The Shapeshifter

In collaboration with a composer, a writer and a video-maker Janssen creates a synergistic Gesamtkunstwerk inspired by Ivy; a twelve year old girl that lives partly detached from civilization together with her mother. In a small red mobile home she coexists with her animals and nature on the fringe of Dutch urbanity. The stories this girl told Janssen inspired her to create an installation piece focusing on Ivy’s way of shifting personalities between civilization and her own private universe.

 

Janssen uses Ivy as the starting point for an exploration of childlike wonderment and the consequences of becoming an adult. She regrets the loss of the magical thought and of the possibility of losing oneself in an unknown sensation which seems to dwindle with age. Together with composer Anthony Fiumara, writer/theater producer Marjolijn van Heemstra and artist/video maker Anneke Savert she tries to create an environment that resparks this sense of wonder. The experience is constructed out of paintings, an electronic sound-installation by Fiumara, a story by van Heemstra and a short movie by Savert and Janssen.

 

Janssen’s remarkable technique is very well suited for the depiction of the intensity of a childlike experience. In a style that holds the midway between magical- and photo-realism she shows a world viewed completely uninhibited. For The Shapeshifter she focuses on the continuous questing and loss of innocence that accompany the process of growing older. In this effort her visual language switches between the microcosms of meticulously painted marvels of nature seen from a child’s perspective to the violent inner turmoils of an adolescent girl. This interplay between micro- and macro- levels of experience seems to be a set value for her work. She repeatedly represents the larger issues of life from a modest perspective while the more private, inner struggles are connected to grand forces of nature and superhuman displays of emotion.

 

The aforementioned is clearly commonplace for fairy tales, myths and folklore.
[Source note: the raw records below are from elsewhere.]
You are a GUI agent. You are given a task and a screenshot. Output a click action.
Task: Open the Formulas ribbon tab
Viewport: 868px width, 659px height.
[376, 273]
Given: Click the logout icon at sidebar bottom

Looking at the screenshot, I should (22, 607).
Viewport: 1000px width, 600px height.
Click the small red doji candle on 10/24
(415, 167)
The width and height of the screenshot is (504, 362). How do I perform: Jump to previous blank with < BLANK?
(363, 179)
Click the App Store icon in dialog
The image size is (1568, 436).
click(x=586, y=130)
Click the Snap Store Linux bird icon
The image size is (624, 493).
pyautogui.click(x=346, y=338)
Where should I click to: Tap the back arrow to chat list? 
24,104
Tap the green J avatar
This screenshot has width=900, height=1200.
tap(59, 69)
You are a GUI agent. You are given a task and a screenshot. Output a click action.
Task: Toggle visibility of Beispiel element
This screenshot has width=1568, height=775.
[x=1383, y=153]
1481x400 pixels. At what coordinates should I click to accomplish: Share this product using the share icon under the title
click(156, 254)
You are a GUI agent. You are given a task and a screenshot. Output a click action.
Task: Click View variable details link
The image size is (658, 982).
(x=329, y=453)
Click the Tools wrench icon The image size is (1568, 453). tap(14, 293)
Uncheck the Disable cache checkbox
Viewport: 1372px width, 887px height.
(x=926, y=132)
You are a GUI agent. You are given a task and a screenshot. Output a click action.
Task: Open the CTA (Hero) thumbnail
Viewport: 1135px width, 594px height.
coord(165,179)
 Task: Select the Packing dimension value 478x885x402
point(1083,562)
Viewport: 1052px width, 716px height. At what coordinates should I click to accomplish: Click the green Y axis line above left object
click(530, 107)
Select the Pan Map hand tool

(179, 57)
In these stories children often endure various gruesome trials to become more mature (and responsible)in the end. Moral expectations are wrapped in an layer of often playful symbolism. In that sense The Shapeshifter can be seen as a contemporary telling of an age old story. All the while Ivy does really exist and she lives in her red mobile home on the borders of Dutch civilization. Between suburbs, train tracks and highways there seems to be a place for a self-created universe. A Universe in which fact and fiction overlap and together make for a place that stimulates all human senses. Janssen wishes to recover a certain collective memory of magic that seemed so natural as a child. She wants to challenge the visitors of her exhibition to briefly revisit their childhood.